AGRESIÓN A LA JAPONESA, AGRESIÓN A LA ARGENTINA

1970, China. Nakamura Keiko cae de rodillas frente a la tumba de su padre y llora sus años. En su momento también derramó lágrimas por su otro padre, ese que aportó un esperma desalmado y que maltrató a su gente, a la de su padre, el chino, por quien ahora suspira. Desconsolada y abandonada a su suerte vio huir a su progenitor y recuerda, cada día, sus intentos por olvidar y su olvido.

Nakamura Keiko alza la vista, mira con temor la fría piedra que ahora es rostro de ese chino que la supo amar, el que acogió a la engendrada por el invasor japonés, el que odia a quien le dio su vida tanto como ella podría hacerlo.

Keiko es japonesa, pero probablemente desearía ser china. No posee identidad más que la suya, la propia, la de la mujer que vivió una vida improbable, fuera de las leyes del destino y alejada de las mismas trampas de la muerte. Morir en batalla es un sello de héroe, sobrevivir es otro posible camino. Ser abandonado por los propios y descubrir una vida en lo improbable lo convierte a uno en milagro. En 1998 fue identificada como huérfana japonesa y trasladada a Japón.

2014, Argentina, al otro lado.
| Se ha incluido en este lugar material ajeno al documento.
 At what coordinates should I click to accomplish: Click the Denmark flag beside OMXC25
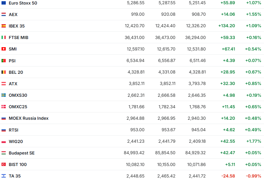tap(4, 107)
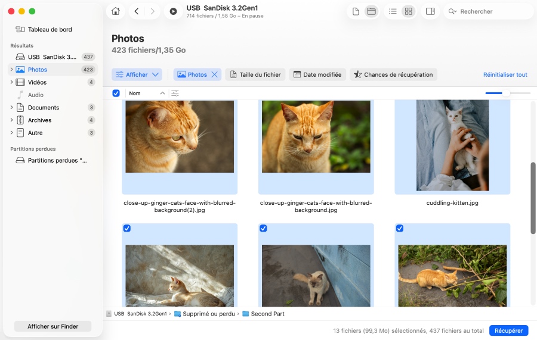Toggle the select-all checkbox beside Nom
537x340 pixels.
tap(116, 93)
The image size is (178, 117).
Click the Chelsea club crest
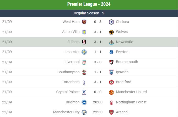coord(111,22)
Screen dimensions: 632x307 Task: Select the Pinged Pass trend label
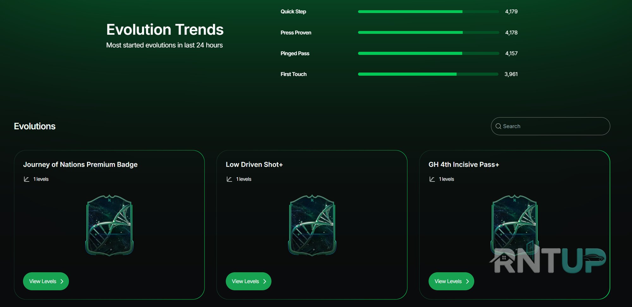(x=295, y=53)
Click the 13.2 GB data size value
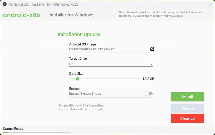This screenshot has width=215, height=135. point(148,79)
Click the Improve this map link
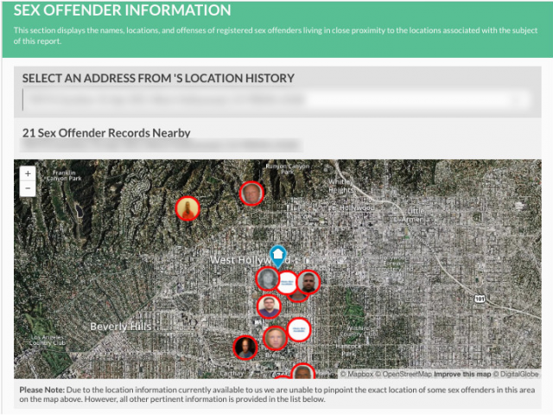553x415 pixels. point(462,374)
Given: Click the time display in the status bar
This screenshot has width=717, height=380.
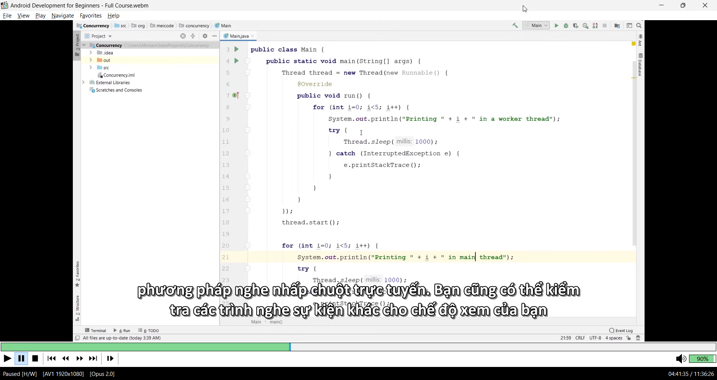Looking at the screenshot, I should [691, 374].
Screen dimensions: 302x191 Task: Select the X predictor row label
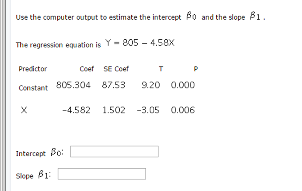23,110
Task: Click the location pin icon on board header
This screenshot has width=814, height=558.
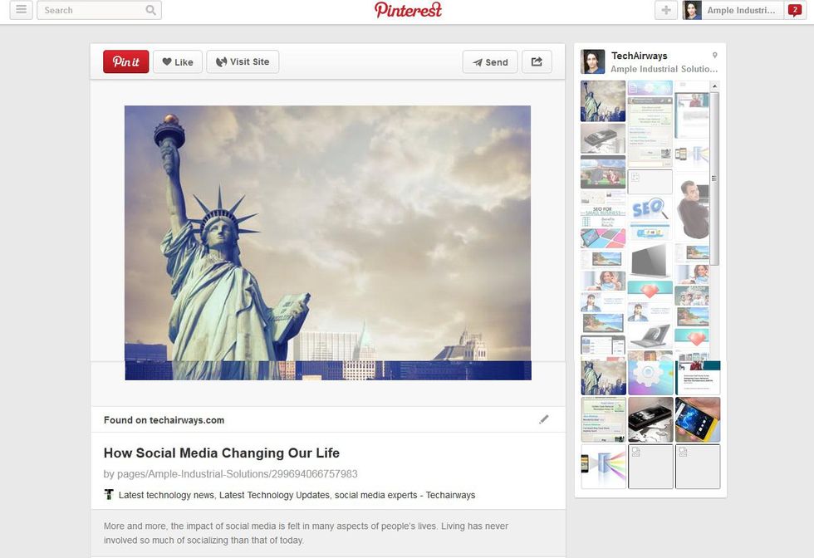Action: pos(714,56)
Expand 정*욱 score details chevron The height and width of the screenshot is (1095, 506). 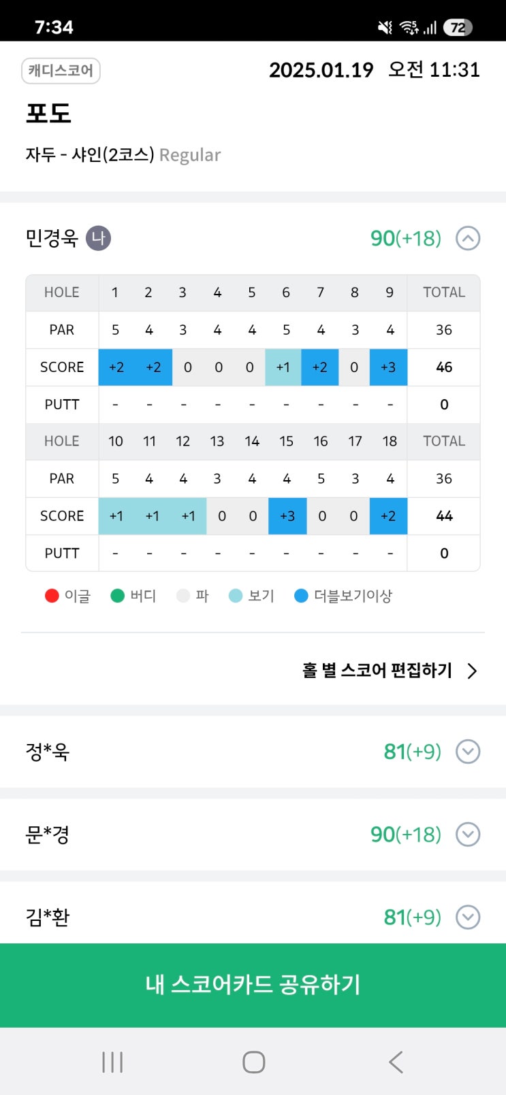coord(468,752)
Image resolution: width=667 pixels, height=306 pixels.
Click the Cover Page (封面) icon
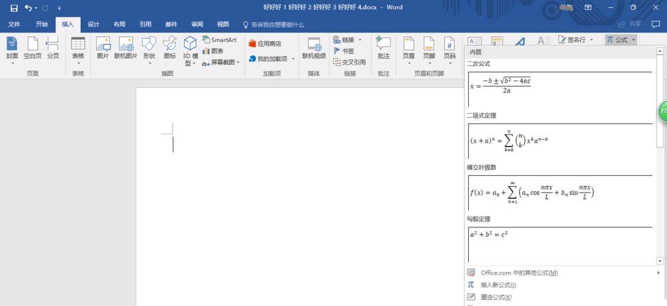12,48
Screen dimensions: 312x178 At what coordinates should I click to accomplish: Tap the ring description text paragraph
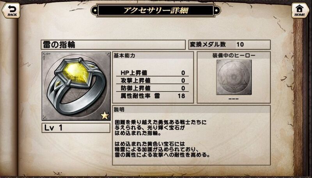coord(162,139)
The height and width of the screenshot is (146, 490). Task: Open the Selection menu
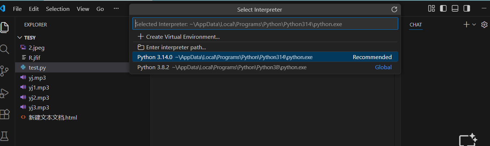tap(57, 9)
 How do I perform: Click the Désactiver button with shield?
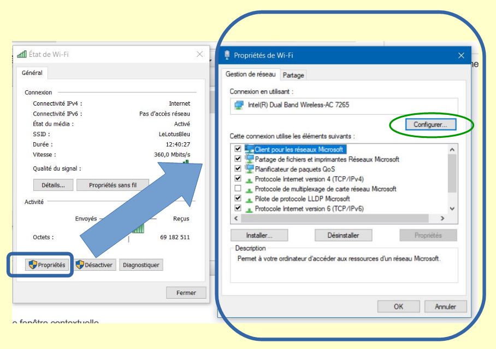(95, 265)
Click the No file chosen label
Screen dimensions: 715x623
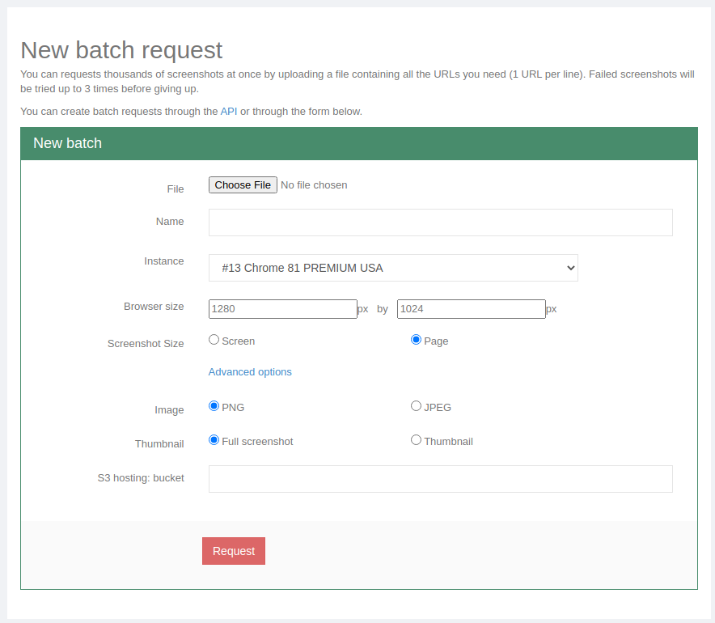314,184
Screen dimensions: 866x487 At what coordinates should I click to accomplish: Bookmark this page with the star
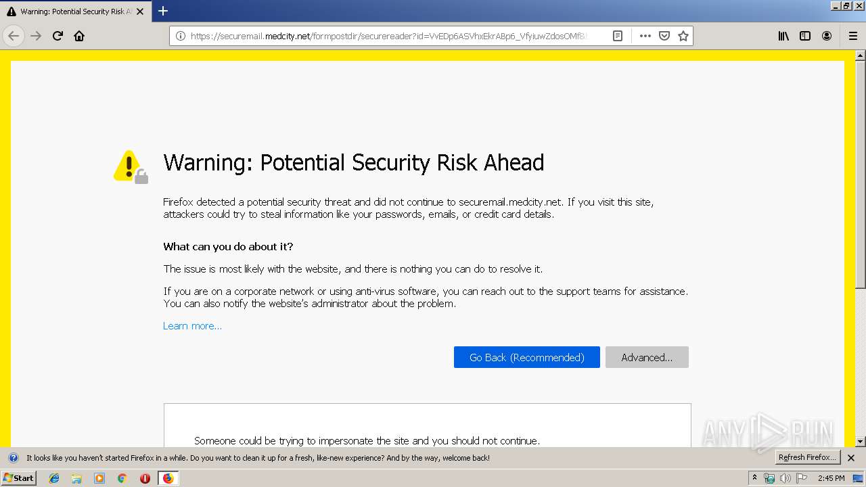point(683,36)
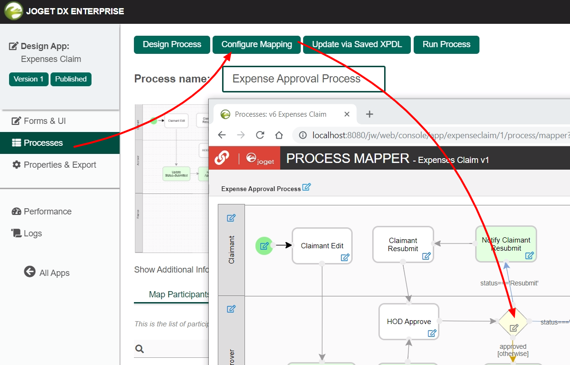The image size is (570, 365).
Task: Click edit icon on Claimant Edit activity
Action: (x=345, y=257)
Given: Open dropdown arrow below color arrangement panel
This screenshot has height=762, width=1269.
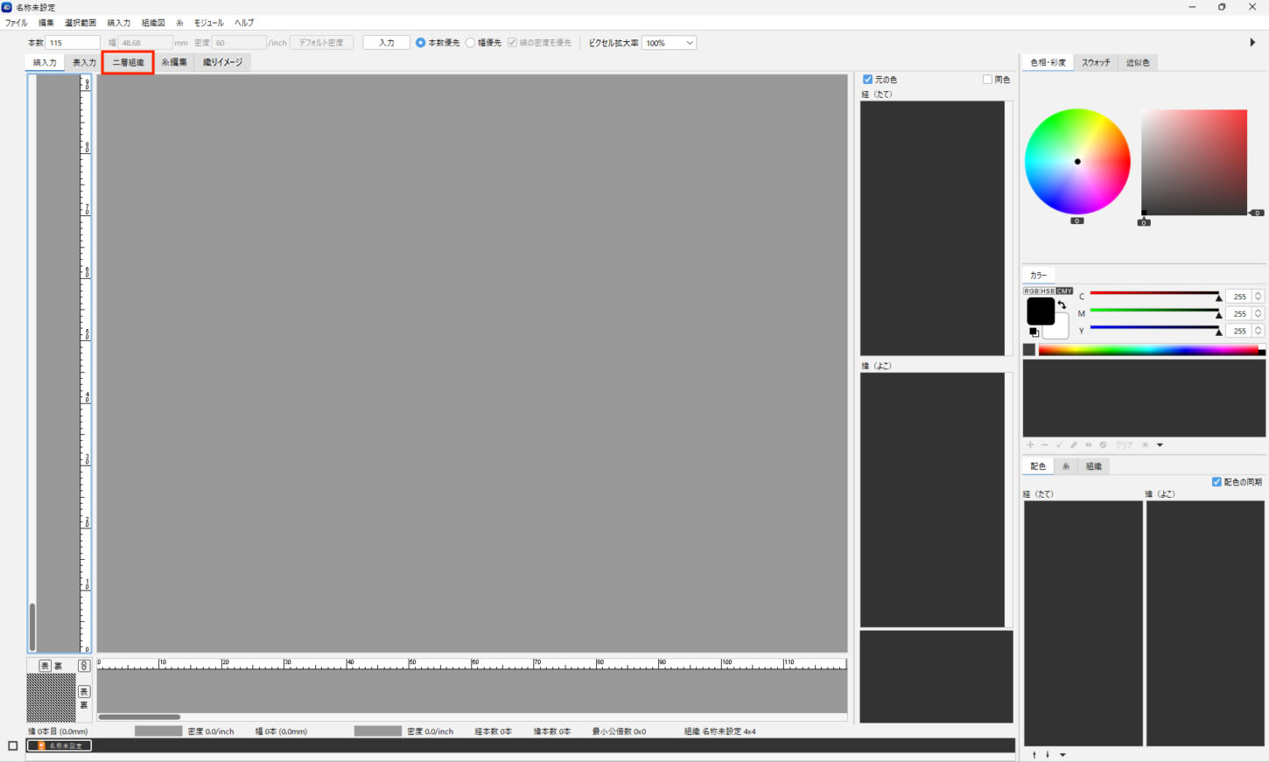Looking at the screenshot, I should tap(1062, 754).
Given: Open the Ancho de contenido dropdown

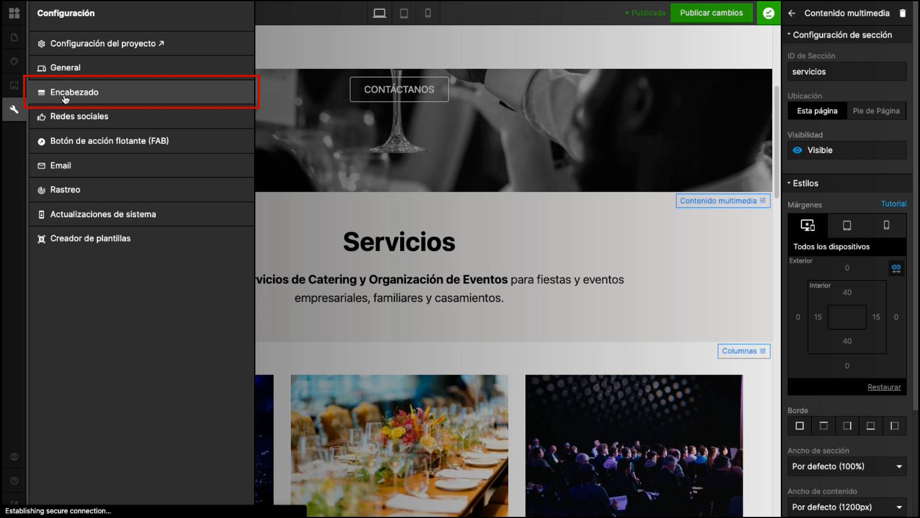Looking at the screenshot, I should coord(847,507).
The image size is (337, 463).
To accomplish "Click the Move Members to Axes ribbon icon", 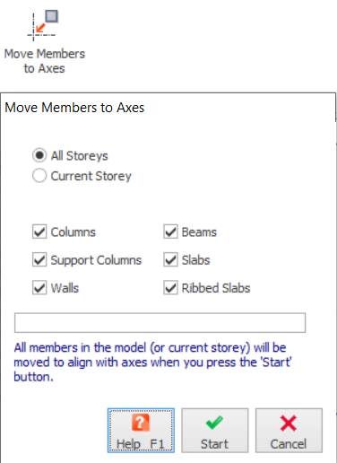I will [x=43, y=26].
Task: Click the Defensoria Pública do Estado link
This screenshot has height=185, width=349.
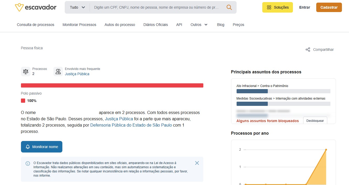Action: coord(131,125)
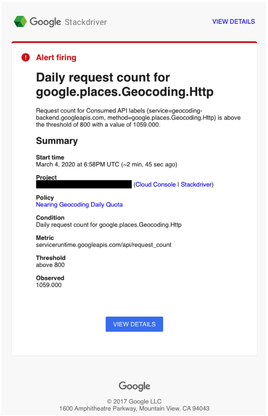Screen dimensions: 268x416
Task: Click the Google wordmark in the header
Action: click(45, 22)
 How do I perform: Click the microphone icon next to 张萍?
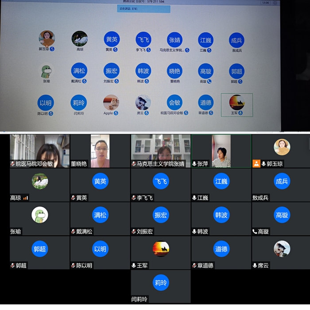tap(194, 164)
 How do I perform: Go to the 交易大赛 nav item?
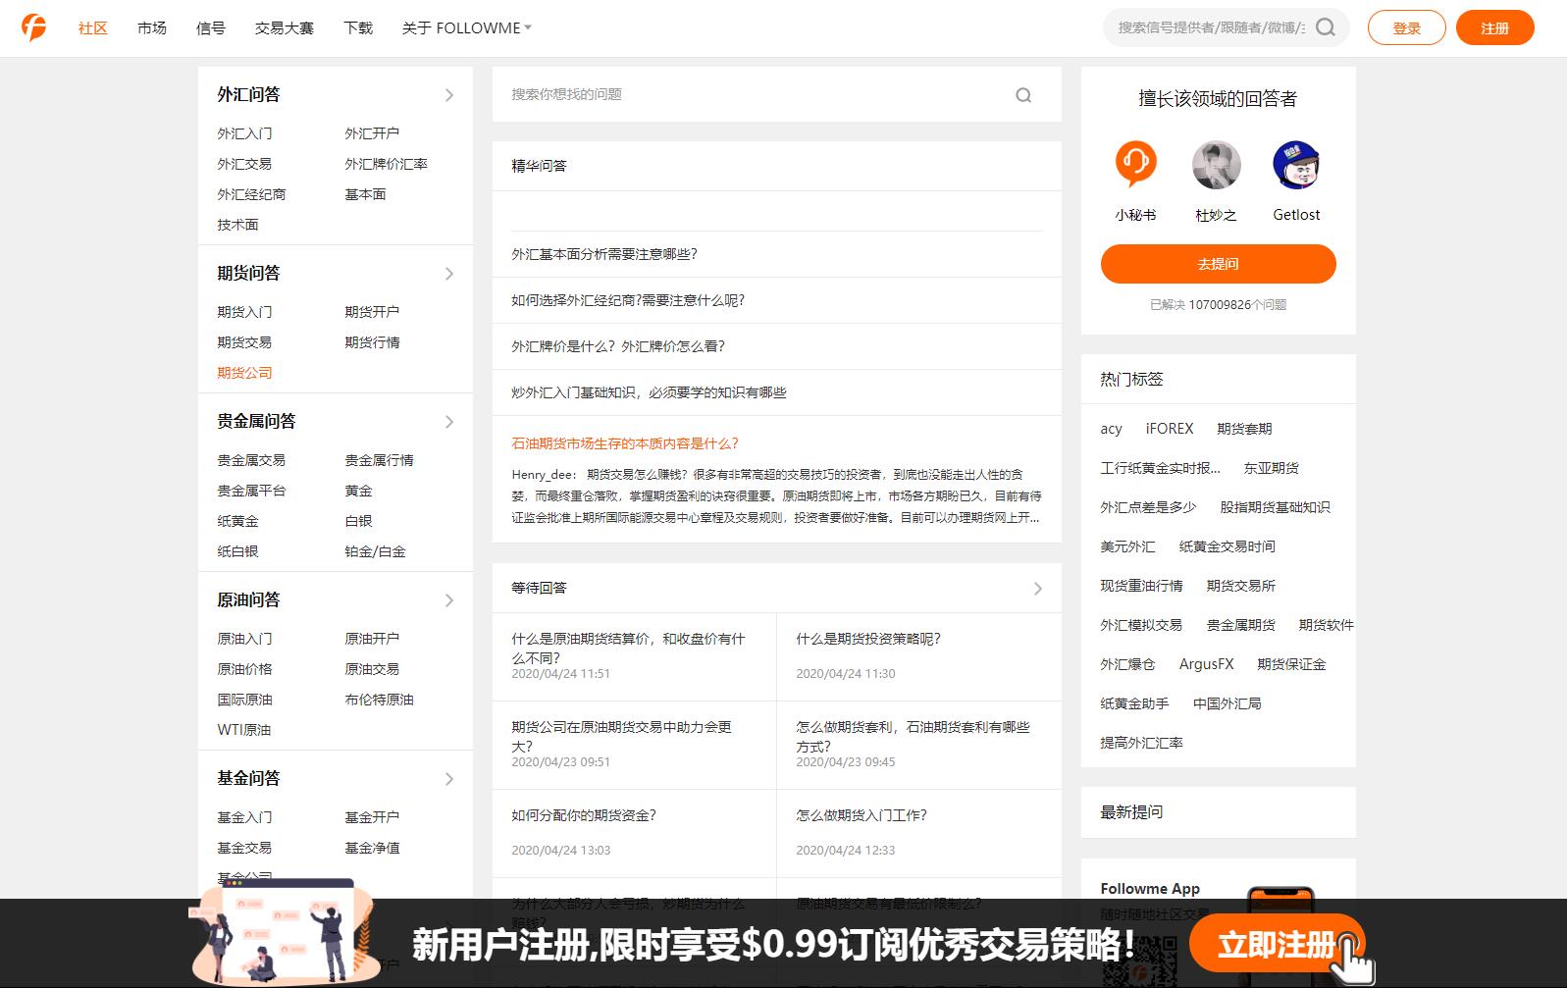(284, 28)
Guido observa a su abuela, Estela, y se siente por primera vez en familia. “Él me buscó”, dice la nana. El nieto había vivido una mentira, siendo una figura fantasma de cuadro por encargo. Ahora, la obra artística última, la obra maestra del destino: la familia unida, el rompecabezas de catorce piezas finalmente resuelto sobre la mesa.

Se podría decir que la sangre llamó a la sangre, pero es más probable que haya sido el amor y la búsqueda propiamente humana de la verdad, más allá de todo vínculo sanguíneo. La familia adoptiva, en este caso, fue causante de males y destrucción de identidades.

Cuenta una leyenda china que el Emperador Amarillo, hijo del rayo nocturno que preñó a su madre, ganó una batalla contra los habitantes del espejo. Desde entonces ellos están destinados a imitarnos por siempre y sin cometer errores. Quizás se están aburriendo, o ya no hacen bien su trabajo, y así ocurren estos negativos fotográficos entre los extremos del mundo, a uno y otro lado del espejo.